The European Bank for Reconstruction and Development (EBRD) is providing OTP Leasing with an unsecured loan in local currency equivalent to up to EUR 20 million to support micro, small and medium-sized enterprises (MSMEs) affected by the Russian Federation’s war against Ukraine.

“The financing will help strengthen the competitiveness, resilience, and inclusiveness of Ukrainian MSMEs by expanding access to leasing products in conditions of liquidity shortages and heightened economic uncertainty,” the bank said in a statement on Wednesday following the signing of the necessary documents.

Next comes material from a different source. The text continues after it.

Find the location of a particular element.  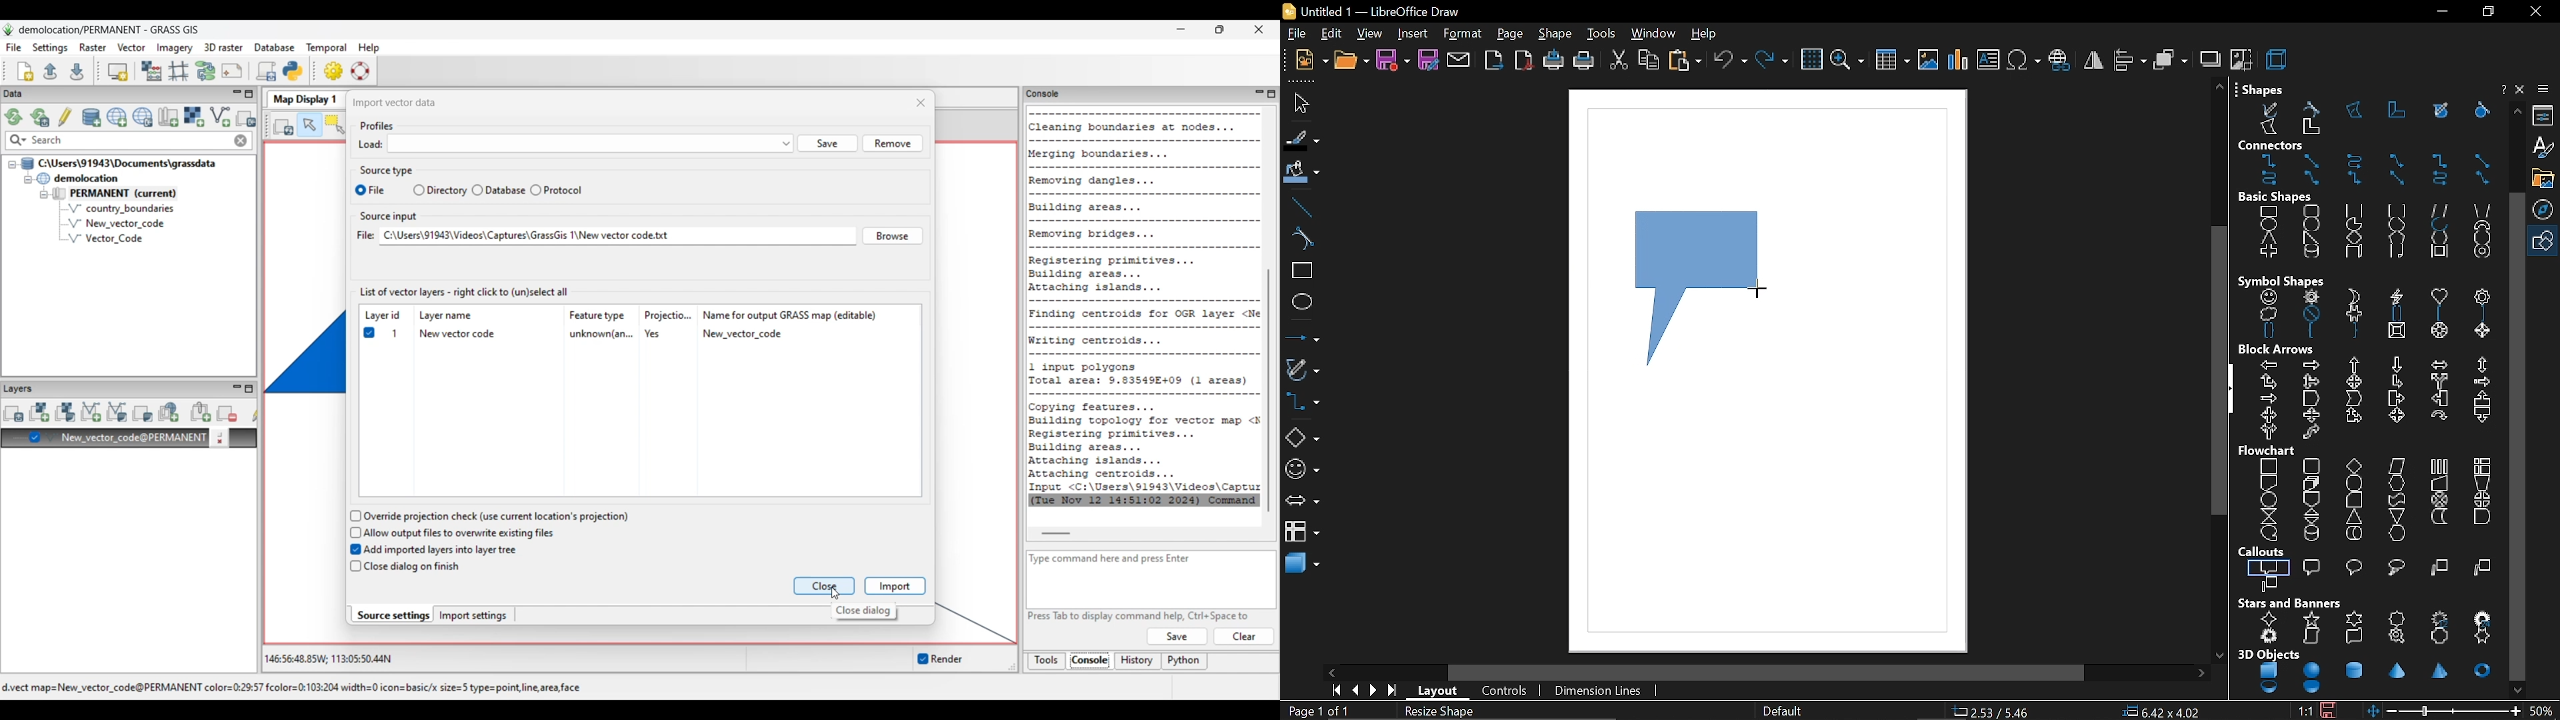

hide is located at coordinates (2231, 390).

It is noted that 50% of the loan funds are planned to be directed to MSMEs for long-term investments in technologies that meet European Union (EU) standards, in particular “green” technologies, and the financing should enable enterprises to obtain transport, equipment, and machinery without significant initial capital expenditures at a time when liquidity remains limited due to war factors.

Upon completion of the investment projects, borrowers who meet the program criteria will receive EU-funded technical assistance and US-funded investment incentives under the EU4Business initiative.

Additional grants are available for businesses that have suffered destruction, loss of assets, or forced displacement, as well as for companies that promote the reintegration of veterans, persons with disabilities, and IDPs, and for MSMEs that have relocated or operate in affected regions, with support also extending to businesses led by women and young people.

The loan will be supported by an interest rate subsidy of up to 10% from the US through the EBRD’s SME Special Fund.

According to the EBRD, the company is its current client and a leading leasing company in Ukraine, providing financial leasing and fleet management services to corporate clients and MSMEs throughout the country.

Since the start of Russia’s full-scale war against Ukraine, the EBRD has raised more than EUR 9.1 billion for Ukraine, including EUR 3.3 billion through partner financial institutions.

OTP Leasing is a non-bank financial institution subsidiary of Hungary’s OTP Bank, which has been working with the EBRD for many years.

In the third quarter of 2025, the company’s revenue increased by 7.3% compared to the third quarter of 2024, to UAH 1 billion 242.3 million, while net profit almost doubled, to UAH 808.0 million.